======== Data to examine

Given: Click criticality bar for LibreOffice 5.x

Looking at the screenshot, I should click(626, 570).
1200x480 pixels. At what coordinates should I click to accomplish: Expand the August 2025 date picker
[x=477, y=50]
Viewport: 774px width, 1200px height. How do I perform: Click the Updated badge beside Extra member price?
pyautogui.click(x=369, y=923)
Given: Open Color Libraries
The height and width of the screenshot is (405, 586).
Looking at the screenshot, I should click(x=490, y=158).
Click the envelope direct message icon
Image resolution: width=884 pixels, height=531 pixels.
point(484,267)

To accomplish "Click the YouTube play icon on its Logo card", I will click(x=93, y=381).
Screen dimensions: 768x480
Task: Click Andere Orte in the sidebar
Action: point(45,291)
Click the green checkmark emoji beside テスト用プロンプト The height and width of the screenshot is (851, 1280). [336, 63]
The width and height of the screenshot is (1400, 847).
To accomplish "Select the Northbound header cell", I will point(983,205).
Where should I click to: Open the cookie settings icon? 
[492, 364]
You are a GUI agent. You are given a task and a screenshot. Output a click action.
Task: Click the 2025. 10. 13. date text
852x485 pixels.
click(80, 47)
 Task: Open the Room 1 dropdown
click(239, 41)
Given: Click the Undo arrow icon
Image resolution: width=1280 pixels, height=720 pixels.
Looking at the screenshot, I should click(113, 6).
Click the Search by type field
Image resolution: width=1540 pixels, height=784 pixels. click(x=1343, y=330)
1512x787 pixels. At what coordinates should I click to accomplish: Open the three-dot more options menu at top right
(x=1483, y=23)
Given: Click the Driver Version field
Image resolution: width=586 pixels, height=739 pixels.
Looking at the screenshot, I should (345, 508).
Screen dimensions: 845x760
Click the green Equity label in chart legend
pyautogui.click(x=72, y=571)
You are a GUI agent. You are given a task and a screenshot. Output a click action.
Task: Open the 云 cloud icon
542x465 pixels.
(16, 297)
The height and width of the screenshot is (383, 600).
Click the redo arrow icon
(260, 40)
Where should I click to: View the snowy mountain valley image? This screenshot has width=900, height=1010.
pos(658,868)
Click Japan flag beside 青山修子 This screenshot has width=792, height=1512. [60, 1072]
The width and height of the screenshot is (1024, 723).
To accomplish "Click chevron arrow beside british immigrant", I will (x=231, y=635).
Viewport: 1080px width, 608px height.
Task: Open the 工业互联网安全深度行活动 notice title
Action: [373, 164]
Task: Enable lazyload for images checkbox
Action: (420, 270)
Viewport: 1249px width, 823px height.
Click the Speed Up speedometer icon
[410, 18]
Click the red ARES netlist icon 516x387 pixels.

================

Work order
Take the data above and return it exactly.

Written answer
Given: Click criticality bar for LibreOffice 5.x

Looking at the screenshot, I should click(626, 570).
1200x480 pixels. At what coordinates should I click to accomplish: Expand the August 2025 date picker
[x=477, y=50]
Viewport: 774px width, 1200px height. How do I perform: Click the Updated badge beside Extra member price?
pyautogui.click(x=369, y=923)
Given: Open Color Libraries
The height and width of the screenshot is (405, 586).
Looking at the screenshot, I should click(x=490, y=158).
Click the envelope direct message icon
Image resolution: width=884 pixels, height=531 pixels.
point(484,267)

To accomplish "Click the YouTube play icon on its Logo card", I will click(x=93, y=381).
Screen dimensions: 768x480
Task: Click Andere Orte in the sidebar
Action: point(45,291)
Click the green checkmark emoji beside テスト用プロンプト The height and width of the screenshot is (851, 1280). [336, 63]
The width and height of the screenshot is (1400, 847).
To accomplish "Select the Northbound header cell", I will point(983,205).
Where should I click to: Open the cookie settings icon? 
[492, 364]
You are a GUI agent. You are given a task and a screenshot. Output a click action.
Task: Click the 2025. 10. 13. date text
852x485 pixels.
click(80, 47)
 Task: Open the Room 1 dropdown
click(239, 41)
Given: Click the Undo arrow icon
Image resolution: width=1280 pixels, height=720 pixels.
Looking at the screenshot, I should click(113, 6).
Click the Search by type field
Image resolution: width=1540 pixels, height=784 pixels. click(x=1343, y=330)
1512x787 pixels. At what coordinates should I click to accomplish: Open the three-dot more options menu at top right
(x=1483, y=23)
Given: Click the Driver Version field
Image resolution: width=586 pixels, height=739 pixels.
Looking at the screenshot, I should (345, 508).
Screen dimensions: 845x760
Click the green Equity label in chart legend
pyautogui.click(x=72, y=571)
You are a GUI agent. You are given a task and a screenshot. Output a click action.
Task: Open the 云 cloud icon
542x465 pixels.
(16, 297)
The height and width of the screenshot is (383, 600).
Click the redo arrow icon
(260, 40)
Where should I click to: View the snowy mountain valley image? This screenshot has width=900, height=1010.
pos(658,868)
Click Japan flag beside 青山修子 This screenshot has width=792, height=1512. [60, 1072]
The width and height of the screenshot is (1024, 723).
To accomplish "Click chevron arrow beside british immigrant", I will (x=231, y=635).
Viewport: 1080px width, 608px height.
Task: Open the 工业互联网安全深度行活动 notice title
Action: [373, 164]
Task: Enable lazyload for images checkbox
Action: (420, 270)
Viewport: 1249px width, 823px height.
Click the Speed Up speedometer icon
[410, 18]
Click the red ARES netlist icon 516x387 pixels.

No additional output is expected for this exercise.